● Document excerpt:
━━━
Single by Skillet

from the album Rise
- Released: April 9, 2013
- Recorded: October 2012 – January 2013 at West Valley Studios in Woodland Hills, California
- Genre: Christian metal; hard rock;
- Length: 3:10
- Label: Word; Atlantic;
- Songwriters: John Cooper; Scott Stevens;
- Producer: Howard Benson

Skillet singles chronology
| "One Day Too Late" (2011) | "Sick of It" (2013) | "American Noise" (2013) |

= Sick of It =

"Sick of It" is the first single from the 2013 album Rise from the Christian rock band Skillet. The single was released on SoundCloud on April 8, 2013 and was released in the iTunes Store on April 9, and was released to US rock radio on April 23.
━━━
● Given records:

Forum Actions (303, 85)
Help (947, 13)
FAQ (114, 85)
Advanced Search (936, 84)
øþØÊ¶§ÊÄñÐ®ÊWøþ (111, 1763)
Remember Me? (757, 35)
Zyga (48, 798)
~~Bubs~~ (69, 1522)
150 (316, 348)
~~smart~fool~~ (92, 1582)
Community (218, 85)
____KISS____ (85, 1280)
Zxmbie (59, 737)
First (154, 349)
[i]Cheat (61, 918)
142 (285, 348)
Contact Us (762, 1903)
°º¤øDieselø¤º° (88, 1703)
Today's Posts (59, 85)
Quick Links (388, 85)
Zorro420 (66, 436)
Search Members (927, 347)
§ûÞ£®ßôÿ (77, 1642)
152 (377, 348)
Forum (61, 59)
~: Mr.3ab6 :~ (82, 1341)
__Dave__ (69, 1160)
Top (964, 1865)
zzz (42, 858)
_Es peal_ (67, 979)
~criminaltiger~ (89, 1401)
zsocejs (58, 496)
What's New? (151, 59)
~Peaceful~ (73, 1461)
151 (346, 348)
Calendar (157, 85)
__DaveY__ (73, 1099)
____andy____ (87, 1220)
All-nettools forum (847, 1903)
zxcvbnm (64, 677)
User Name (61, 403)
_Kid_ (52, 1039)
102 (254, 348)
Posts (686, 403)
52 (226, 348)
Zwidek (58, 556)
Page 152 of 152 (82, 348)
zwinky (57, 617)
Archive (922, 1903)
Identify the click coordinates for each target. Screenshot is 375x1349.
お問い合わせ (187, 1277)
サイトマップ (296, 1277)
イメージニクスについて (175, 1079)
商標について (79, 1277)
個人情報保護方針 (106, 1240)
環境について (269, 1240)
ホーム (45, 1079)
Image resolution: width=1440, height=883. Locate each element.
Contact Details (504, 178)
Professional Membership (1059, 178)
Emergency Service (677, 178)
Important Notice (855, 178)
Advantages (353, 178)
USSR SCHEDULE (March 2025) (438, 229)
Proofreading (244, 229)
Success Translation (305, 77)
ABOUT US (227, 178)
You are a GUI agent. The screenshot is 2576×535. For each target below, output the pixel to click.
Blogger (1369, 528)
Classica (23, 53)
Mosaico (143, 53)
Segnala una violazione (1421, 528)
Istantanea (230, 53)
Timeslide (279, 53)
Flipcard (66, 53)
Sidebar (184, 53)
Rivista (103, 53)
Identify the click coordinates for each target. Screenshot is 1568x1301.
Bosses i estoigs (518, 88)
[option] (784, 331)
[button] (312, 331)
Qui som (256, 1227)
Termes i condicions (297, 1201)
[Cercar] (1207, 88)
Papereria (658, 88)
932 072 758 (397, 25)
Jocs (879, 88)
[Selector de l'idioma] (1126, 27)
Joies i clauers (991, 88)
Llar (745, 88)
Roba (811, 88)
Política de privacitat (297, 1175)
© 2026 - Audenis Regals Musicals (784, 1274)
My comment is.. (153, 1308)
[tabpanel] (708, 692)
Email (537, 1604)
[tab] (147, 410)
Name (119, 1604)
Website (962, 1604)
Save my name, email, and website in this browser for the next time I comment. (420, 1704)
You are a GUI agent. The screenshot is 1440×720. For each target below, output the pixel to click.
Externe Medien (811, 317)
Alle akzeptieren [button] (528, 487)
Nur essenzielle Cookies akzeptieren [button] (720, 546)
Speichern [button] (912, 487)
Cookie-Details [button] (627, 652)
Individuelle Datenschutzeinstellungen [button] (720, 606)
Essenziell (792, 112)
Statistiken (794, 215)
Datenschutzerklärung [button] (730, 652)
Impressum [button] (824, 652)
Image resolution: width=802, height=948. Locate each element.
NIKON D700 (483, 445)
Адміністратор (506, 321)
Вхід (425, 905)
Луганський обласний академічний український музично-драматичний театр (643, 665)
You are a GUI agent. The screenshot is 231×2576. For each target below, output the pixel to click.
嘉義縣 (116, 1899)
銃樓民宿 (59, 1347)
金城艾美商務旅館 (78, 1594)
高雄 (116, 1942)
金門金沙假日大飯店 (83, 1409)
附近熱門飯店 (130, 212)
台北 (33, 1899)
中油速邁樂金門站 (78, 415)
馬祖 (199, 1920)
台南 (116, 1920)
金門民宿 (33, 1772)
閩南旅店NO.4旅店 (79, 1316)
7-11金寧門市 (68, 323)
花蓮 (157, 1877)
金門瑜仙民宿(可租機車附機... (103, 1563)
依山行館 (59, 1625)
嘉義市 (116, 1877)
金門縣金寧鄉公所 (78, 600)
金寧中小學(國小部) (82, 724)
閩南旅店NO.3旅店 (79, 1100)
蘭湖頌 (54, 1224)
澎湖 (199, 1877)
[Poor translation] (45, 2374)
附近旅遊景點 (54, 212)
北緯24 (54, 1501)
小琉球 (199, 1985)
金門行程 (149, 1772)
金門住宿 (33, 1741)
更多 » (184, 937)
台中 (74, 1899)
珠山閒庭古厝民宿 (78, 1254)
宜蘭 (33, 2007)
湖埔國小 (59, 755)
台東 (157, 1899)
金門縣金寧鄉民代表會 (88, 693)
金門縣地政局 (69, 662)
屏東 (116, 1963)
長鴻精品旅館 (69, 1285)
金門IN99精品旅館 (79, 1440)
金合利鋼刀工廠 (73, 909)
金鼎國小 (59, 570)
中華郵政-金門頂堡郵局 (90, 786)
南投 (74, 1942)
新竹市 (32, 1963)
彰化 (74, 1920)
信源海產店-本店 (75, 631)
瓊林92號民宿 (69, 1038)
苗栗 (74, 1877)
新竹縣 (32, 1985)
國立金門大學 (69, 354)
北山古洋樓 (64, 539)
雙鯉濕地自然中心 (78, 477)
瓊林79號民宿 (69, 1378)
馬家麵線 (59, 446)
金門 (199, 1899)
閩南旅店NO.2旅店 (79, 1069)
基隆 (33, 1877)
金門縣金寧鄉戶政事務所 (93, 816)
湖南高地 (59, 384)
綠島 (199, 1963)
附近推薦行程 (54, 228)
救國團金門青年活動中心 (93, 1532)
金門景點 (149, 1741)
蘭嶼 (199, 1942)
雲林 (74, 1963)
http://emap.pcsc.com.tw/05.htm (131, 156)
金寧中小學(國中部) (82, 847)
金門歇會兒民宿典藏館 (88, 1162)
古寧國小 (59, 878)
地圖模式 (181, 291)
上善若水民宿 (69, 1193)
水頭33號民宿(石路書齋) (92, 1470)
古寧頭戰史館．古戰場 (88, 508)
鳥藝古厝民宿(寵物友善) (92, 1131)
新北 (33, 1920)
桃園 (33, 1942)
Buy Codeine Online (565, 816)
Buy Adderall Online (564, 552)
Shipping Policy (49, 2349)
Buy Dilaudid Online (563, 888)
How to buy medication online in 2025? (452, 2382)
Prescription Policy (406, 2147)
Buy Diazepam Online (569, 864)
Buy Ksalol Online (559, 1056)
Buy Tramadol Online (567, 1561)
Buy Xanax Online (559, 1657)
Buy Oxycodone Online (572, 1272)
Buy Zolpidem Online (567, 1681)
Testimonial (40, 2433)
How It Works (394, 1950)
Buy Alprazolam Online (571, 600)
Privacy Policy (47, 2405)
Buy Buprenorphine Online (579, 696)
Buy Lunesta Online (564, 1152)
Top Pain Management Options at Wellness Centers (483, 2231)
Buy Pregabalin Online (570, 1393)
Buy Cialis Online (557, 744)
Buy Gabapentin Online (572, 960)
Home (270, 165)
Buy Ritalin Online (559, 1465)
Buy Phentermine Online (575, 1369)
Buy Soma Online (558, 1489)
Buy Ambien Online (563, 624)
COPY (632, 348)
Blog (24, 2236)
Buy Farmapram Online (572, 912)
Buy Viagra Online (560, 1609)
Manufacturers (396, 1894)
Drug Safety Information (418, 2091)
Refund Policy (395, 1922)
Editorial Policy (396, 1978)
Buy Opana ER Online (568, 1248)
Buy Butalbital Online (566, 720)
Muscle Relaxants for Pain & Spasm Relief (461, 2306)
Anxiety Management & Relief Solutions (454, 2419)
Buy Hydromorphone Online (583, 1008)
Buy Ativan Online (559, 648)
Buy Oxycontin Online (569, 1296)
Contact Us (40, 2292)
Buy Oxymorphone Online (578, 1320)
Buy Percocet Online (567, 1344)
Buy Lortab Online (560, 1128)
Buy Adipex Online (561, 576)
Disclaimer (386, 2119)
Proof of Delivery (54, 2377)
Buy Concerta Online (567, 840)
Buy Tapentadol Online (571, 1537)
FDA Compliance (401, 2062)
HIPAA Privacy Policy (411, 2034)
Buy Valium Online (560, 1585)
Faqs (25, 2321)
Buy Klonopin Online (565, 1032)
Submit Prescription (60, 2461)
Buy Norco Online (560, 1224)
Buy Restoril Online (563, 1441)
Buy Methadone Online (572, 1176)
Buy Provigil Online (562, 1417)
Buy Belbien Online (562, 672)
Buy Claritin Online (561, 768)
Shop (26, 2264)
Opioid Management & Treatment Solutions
━━━
● Exercise task: Rewrite the Skillet single page, starting with "Skillet singles chronology" and going on through "on April 23.", putting "lead single" in place of "first single".

● Output for this exercise:
Skillet singles chronology
| "One Day Too Late" (2011) | "Sick of It" (2013) | "American Noise" (2013) |

= Sick of It =

"Sick of It" is the lead single from the 2013 album Rise from the Christian rock band Skillet. The single was released on SoundCloud on April 8, 2013 and was released in the iTunes Store on April 9, and was released to US rock radio on April 23.